L’Indipendente, 07/11/2004, 7 novembre 2004
Quando gli straccioni eravamo noi, la scommessa per la libertà si chiamava America e passava per Ellis Island, un isolotto di quattordici ettari a un centinaio di metri da Manhattan
Quando gli straccioni eravamo noi, la scommessa per la libertà si chiamava America e passava per Ellis Island, un isolotto di quattordici ettari a un centinaio di metri da Manhattan. Dal 1892 al 1954, sotto le volte di un edificio dai mattoni rossi e bianchi sormontato da quattro torri con cupole a cipolla, l’ufficio federale Immigrazione processò 12 milioni di emigranti, valutandone identità, profilo sanitario e condizioni economiche. Al 1930, gli italiani passati di qui sono stati 5 milioni. L’altra metà si è divisa fra Halifax, in Canada, ”l’altra porta d’America”, l’Hotel degli Immigrati a Buenos Aires e l’Hospedaria a San Paolo. Georges Perec in Ellis Island – Storie di erranza e di speranza la definisce così: «Una fabbrica per sfornare americani, una fabbrica per trasformare emigranti in immigranti, una fabbrica all’americana.
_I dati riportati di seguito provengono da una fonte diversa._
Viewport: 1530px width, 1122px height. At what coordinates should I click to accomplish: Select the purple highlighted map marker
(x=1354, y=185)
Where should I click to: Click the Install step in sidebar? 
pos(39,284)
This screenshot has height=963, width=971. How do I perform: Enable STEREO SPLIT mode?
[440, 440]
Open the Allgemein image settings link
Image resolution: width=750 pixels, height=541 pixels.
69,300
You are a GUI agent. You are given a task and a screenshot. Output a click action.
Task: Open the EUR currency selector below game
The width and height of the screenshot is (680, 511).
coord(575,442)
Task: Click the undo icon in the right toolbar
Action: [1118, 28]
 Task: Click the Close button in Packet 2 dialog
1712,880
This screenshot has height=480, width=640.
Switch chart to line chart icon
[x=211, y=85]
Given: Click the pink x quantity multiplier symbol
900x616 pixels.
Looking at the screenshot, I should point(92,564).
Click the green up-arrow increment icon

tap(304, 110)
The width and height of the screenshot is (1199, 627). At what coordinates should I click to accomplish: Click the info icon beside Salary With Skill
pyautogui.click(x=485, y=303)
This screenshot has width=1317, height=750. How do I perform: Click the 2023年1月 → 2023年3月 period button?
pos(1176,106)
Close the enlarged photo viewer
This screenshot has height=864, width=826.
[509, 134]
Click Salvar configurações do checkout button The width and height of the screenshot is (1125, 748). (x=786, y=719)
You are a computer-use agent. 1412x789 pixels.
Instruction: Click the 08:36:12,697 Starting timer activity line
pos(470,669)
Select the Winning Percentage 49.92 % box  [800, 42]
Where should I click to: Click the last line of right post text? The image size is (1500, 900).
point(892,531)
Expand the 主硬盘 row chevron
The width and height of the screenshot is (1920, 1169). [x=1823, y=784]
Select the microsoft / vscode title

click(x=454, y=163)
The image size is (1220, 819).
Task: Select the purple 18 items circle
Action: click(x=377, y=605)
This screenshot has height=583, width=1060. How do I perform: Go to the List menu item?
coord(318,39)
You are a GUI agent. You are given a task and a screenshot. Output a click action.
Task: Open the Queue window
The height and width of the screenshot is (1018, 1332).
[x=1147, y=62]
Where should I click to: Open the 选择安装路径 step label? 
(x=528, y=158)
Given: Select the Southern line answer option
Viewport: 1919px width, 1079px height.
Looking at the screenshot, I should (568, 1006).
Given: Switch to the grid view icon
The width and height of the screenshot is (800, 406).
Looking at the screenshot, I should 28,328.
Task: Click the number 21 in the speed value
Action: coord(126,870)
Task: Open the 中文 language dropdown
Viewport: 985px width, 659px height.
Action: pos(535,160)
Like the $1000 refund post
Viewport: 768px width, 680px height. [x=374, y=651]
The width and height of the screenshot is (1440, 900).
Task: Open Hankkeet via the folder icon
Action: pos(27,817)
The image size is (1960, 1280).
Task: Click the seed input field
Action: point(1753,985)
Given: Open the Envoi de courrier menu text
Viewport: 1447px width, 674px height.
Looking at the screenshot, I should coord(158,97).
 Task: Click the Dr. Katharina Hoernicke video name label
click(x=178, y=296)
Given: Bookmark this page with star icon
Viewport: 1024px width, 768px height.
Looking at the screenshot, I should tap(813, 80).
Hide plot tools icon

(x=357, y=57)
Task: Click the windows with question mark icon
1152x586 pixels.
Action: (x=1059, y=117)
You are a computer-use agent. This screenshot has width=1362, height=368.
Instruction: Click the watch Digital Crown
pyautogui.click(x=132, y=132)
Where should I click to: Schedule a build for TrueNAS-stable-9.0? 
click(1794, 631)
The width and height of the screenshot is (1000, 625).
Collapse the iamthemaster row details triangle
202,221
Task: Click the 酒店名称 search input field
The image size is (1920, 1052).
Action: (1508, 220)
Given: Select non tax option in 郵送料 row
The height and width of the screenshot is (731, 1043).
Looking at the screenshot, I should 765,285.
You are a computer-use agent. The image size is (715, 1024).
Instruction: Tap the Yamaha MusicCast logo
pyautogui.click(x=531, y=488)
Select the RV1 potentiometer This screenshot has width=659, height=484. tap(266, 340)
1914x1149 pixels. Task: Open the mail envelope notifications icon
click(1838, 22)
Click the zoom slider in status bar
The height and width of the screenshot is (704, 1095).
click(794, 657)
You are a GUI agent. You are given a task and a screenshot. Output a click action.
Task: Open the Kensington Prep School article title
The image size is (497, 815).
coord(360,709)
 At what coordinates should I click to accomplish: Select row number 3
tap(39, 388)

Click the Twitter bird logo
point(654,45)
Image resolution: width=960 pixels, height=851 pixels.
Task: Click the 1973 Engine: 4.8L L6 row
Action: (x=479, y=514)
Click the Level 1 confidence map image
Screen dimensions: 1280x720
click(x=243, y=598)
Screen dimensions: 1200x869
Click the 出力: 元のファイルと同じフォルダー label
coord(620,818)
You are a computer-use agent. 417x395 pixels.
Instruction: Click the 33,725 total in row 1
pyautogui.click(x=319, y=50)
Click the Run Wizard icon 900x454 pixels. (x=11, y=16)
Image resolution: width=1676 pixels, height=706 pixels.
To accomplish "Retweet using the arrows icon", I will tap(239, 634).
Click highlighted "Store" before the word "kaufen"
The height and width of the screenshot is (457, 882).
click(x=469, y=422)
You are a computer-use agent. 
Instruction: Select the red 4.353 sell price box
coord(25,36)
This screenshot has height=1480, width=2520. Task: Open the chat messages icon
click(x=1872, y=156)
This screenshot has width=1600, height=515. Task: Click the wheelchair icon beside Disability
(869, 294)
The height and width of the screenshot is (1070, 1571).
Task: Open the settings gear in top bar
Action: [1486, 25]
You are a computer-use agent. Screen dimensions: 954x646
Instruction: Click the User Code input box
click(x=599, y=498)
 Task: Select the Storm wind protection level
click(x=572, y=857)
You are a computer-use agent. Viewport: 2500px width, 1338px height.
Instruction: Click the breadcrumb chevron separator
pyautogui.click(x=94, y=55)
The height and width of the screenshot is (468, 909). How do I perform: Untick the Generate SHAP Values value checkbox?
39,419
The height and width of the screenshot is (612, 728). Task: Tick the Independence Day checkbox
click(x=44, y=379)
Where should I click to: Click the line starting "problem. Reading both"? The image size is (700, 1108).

Rapida ed efficace come una salumeria di Chicago». Ellis Island è passata alla storia anche come ”Isola delle lacrime”: famiglie spaccate, rimpatriati, suicidi, malati trattati come detenuti. Le statistiche ufficiali dicono che solo il 2 per cento è stato rifiutato. Tradotto, vuole dire che se ne sono tornati a casa in 250mila. Tremila hanno preferito il suicidio. I transatlantici per New York, si chiamavano Lusitania, Mauretania, Duca degli Abruzzi, Principessa Mafalda, Re Vittorio, Regina Elena, Nord America. Ma per milioni di emigranti, che avevano affrontato trenta giorni di viaggio col rischio di rimetterci la pelle erano ”navi lazzaretto”, giganti di ferro che stipavano nelle loro pance fino a duemila poveracci, ammassati su pagliericci sovrapposti.